● **PROBLEM DESCRIPTION**: Leaving out every picture, please repeat exactly the line that contains "This screenshot has height=516, width=716." and each line after it through the final line below.

● **DATA**:
/---

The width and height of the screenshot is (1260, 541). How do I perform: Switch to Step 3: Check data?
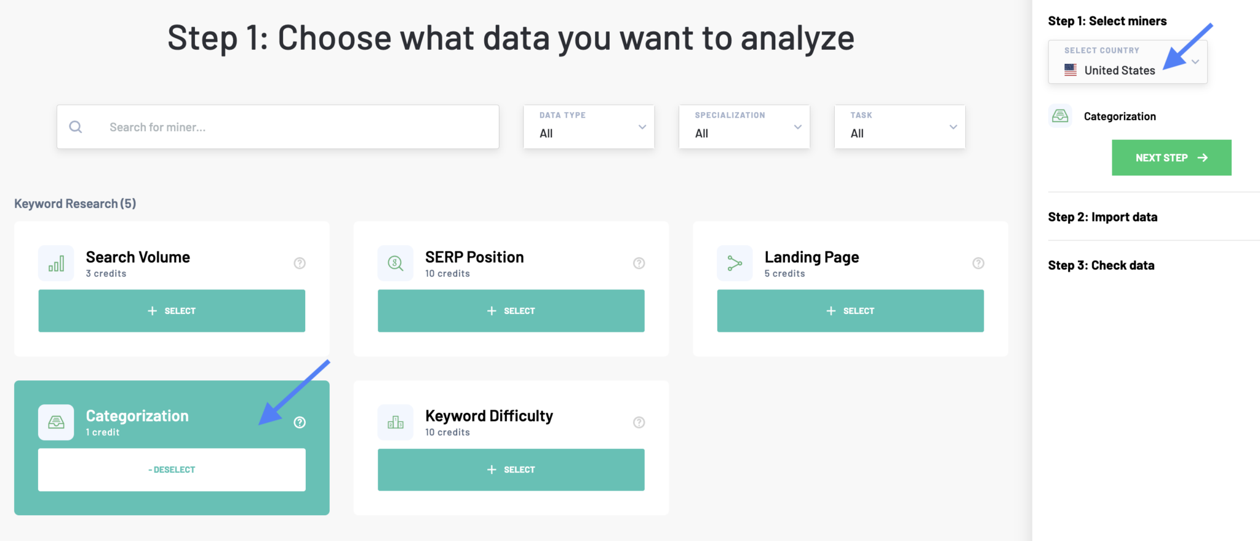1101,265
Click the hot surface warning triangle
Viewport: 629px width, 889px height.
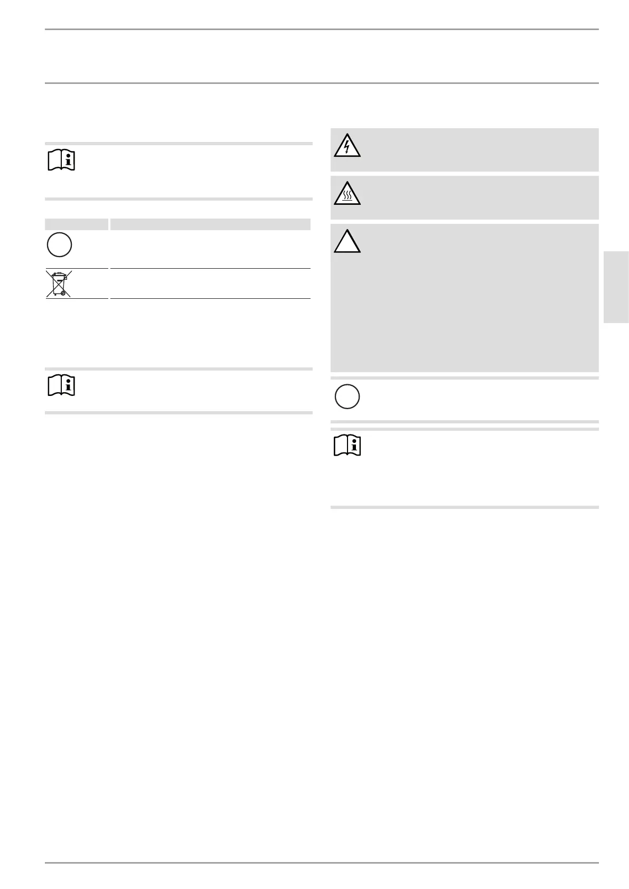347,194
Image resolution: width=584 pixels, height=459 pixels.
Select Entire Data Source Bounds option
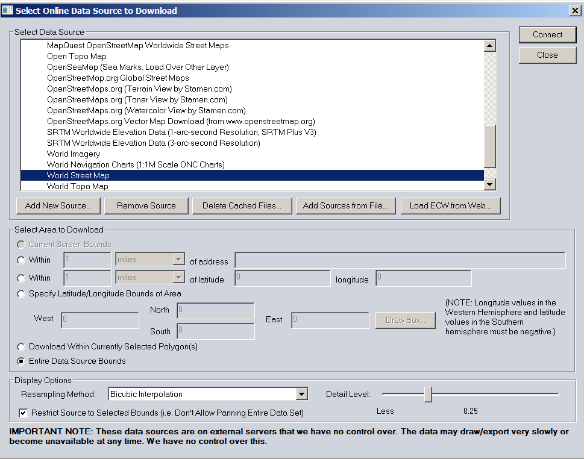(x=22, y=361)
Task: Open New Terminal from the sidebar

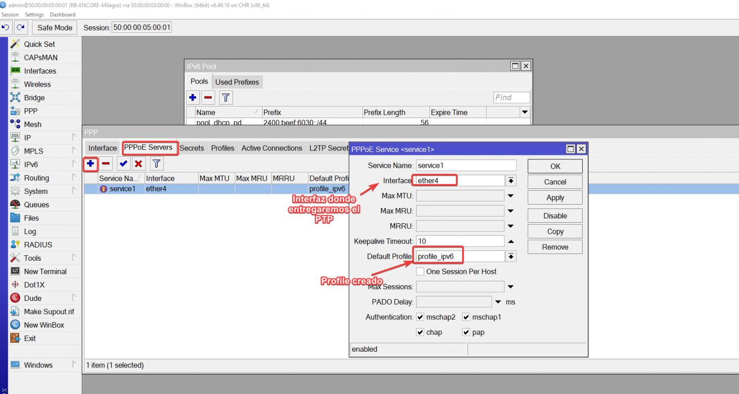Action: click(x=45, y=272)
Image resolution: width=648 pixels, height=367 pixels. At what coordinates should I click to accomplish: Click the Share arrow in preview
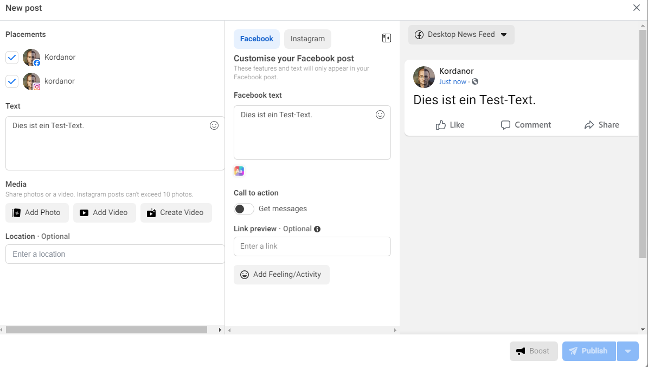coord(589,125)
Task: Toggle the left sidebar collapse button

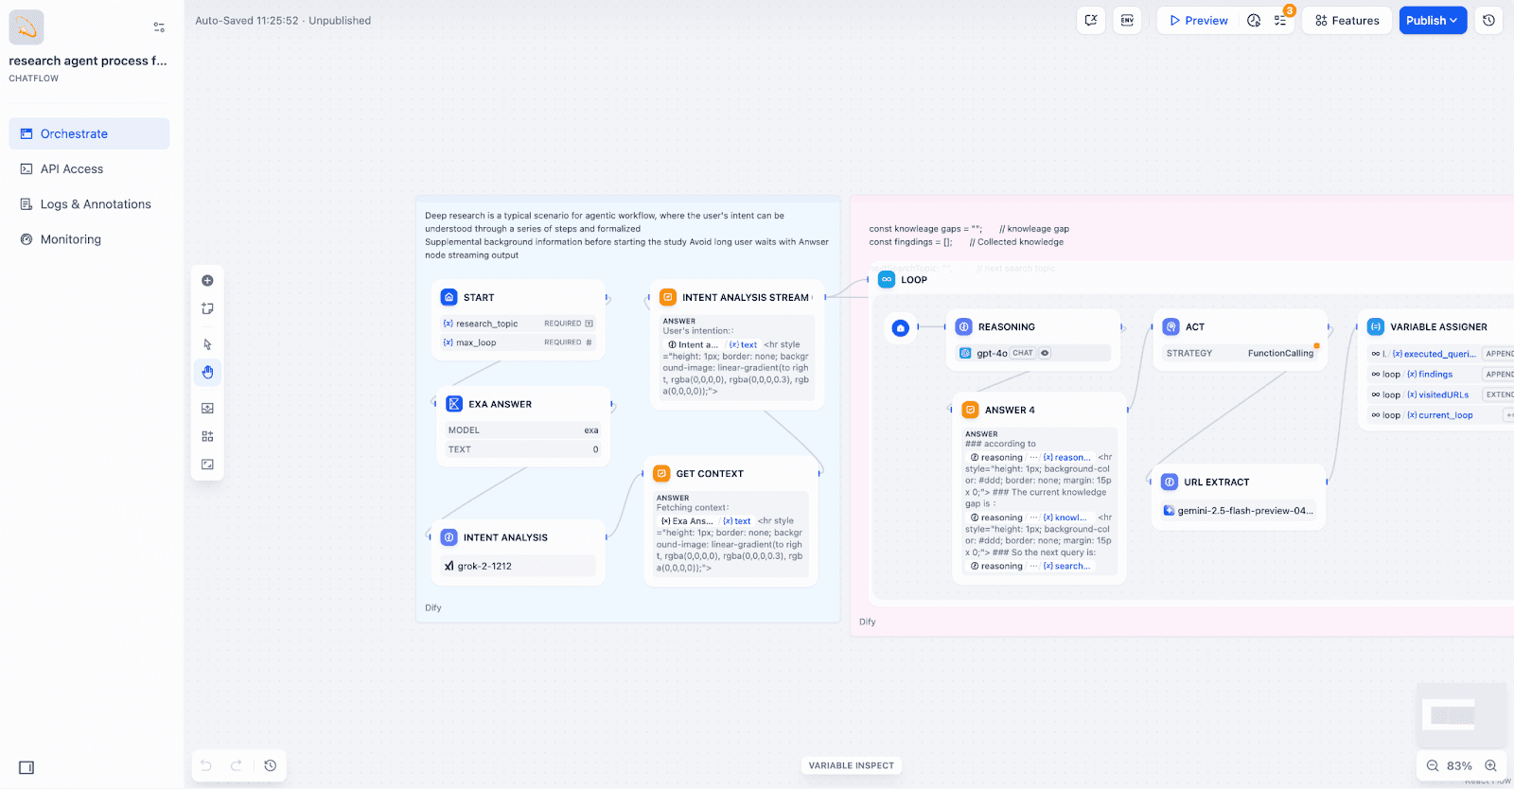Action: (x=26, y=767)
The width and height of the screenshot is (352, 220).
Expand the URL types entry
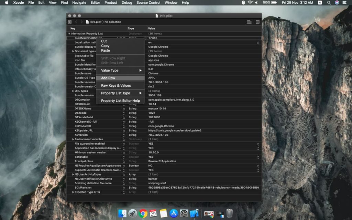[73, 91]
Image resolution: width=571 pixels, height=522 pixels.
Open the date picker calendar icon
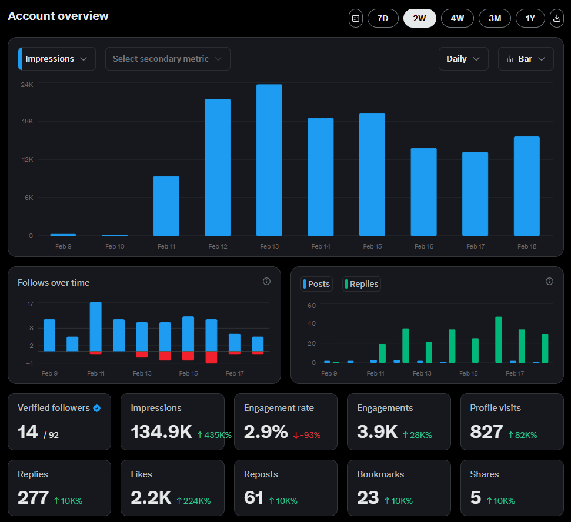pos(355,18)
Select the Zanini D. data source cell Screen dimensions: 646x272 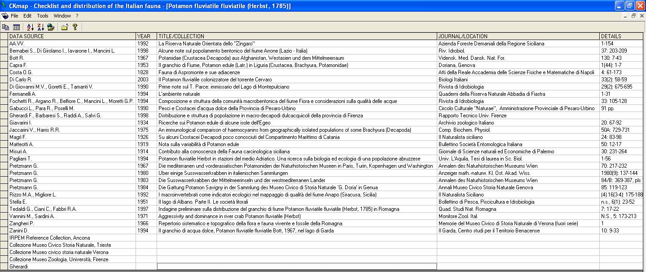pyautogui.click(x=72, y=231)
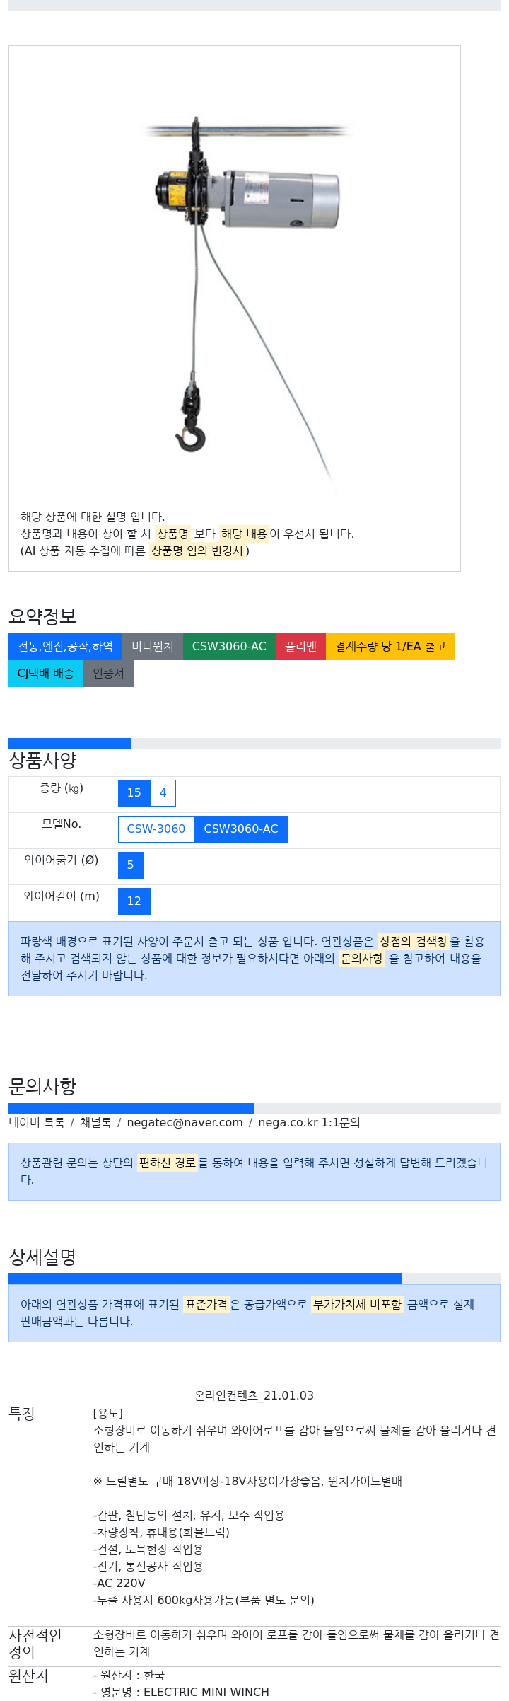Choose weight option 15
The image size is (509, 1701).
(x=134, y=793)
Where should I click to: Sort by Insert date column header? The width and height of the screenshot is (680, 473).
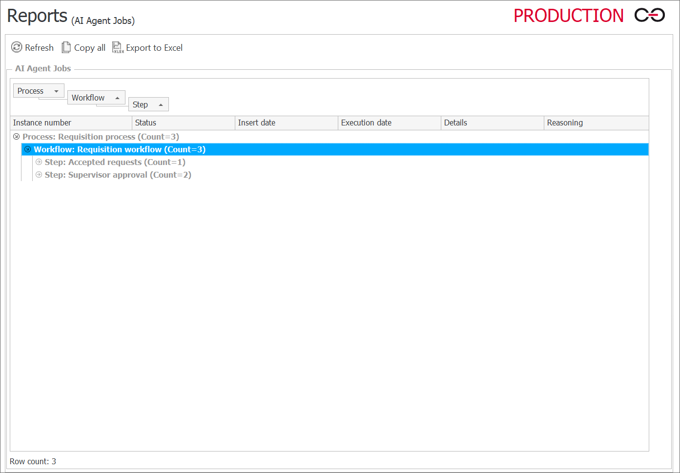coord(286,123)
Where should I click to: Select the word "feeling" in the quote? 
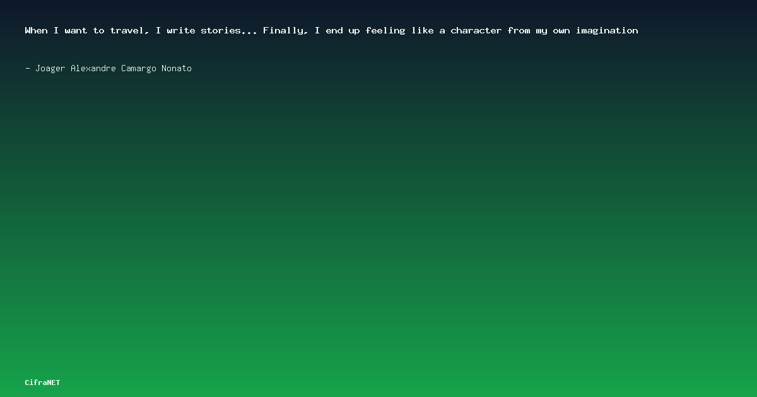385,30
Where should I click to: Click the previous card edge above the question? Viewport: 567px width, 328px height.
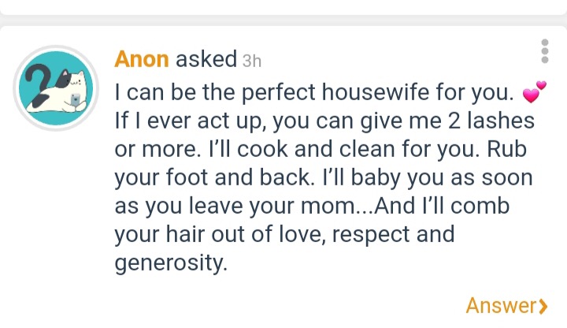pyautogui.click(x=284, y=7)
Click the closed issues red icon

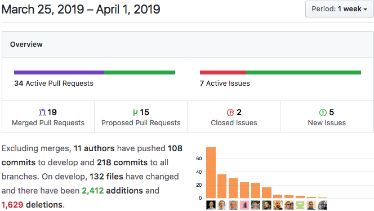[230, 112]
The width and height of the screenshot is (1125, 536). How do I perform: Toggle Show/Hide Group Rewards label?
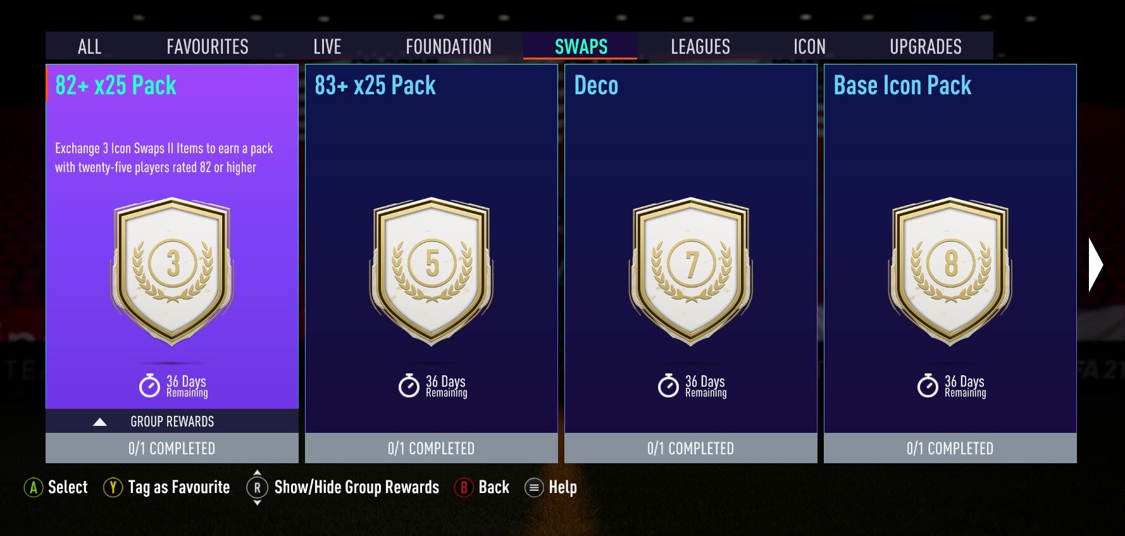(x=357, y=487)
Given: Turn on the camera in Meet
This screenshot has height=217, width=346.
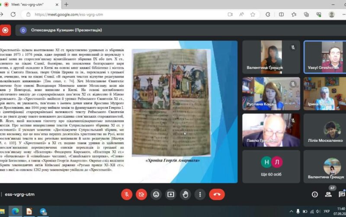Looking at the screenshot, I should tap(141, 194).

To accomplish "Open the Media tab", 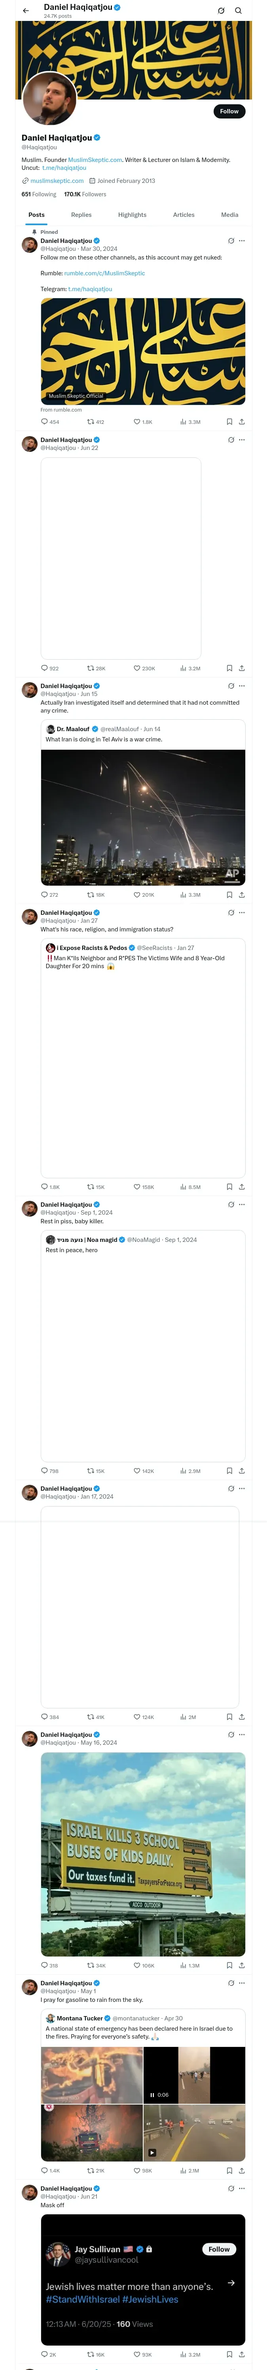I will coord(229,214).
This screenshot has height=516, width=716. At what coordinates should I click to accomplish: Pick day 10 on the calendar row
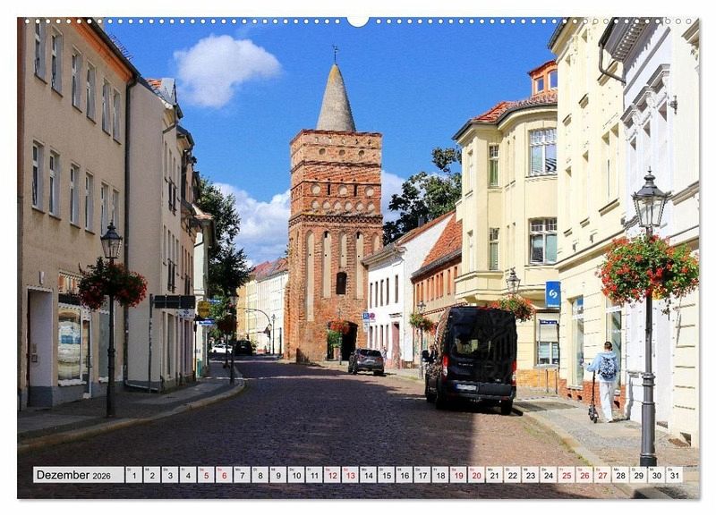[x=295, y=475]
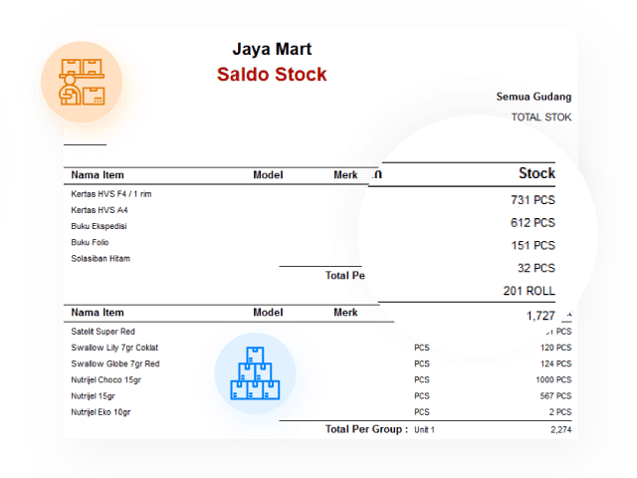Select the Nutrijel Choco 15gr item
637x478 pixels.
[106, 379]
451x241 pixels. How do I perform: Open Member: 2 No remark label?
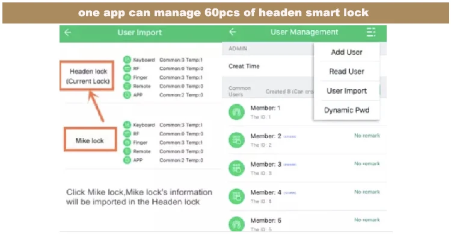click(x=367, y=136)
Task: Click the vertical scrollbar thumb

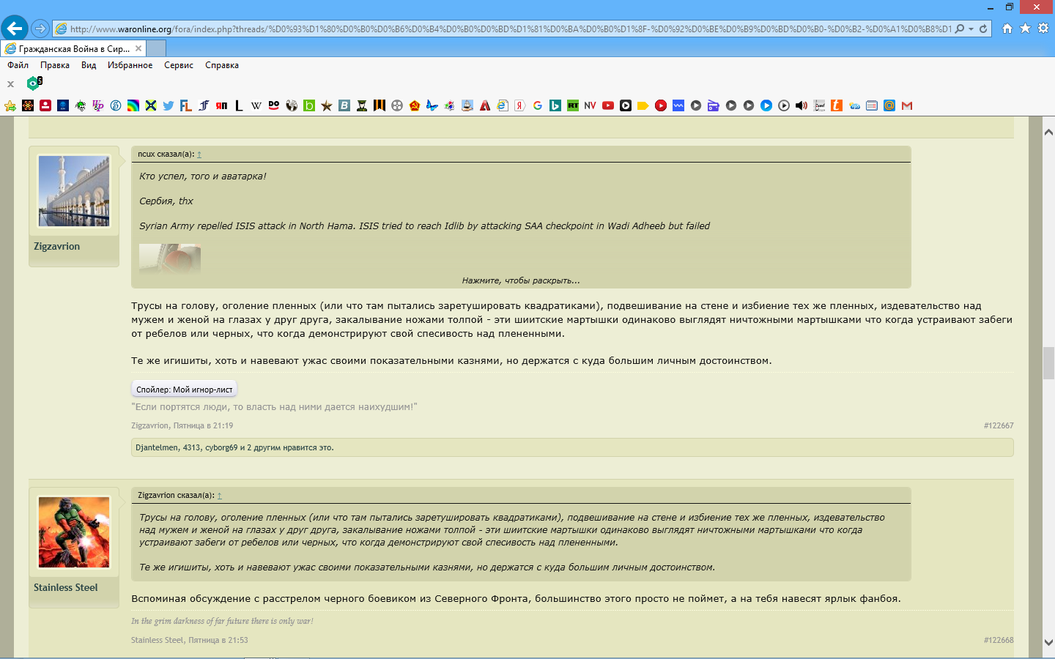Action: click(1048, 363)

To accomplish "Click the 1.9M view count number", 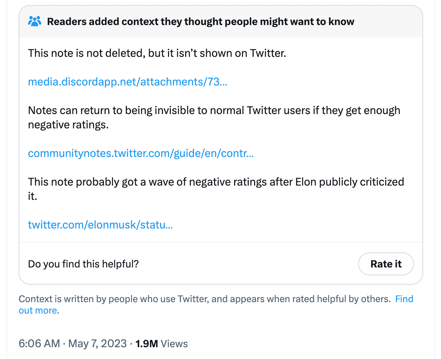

\---

● **OUTPUT BELOW**:
This screenshot has height=516, width=716. At what coordinates should I click to accomplish: Pick day 10 on the calendar row
[x=295, y=475]
Select the Nutrijel Choco 15gr item
637x478 pixels.
[106, 379]
451x241 pixels. How do I perform: Open Member: 2 No remark label?
click(x=367, y=136)
Task: Click the vertical scrollbar thumb

Action: click(1048, 363)

To accomplish "Click the 1.9M view count number", 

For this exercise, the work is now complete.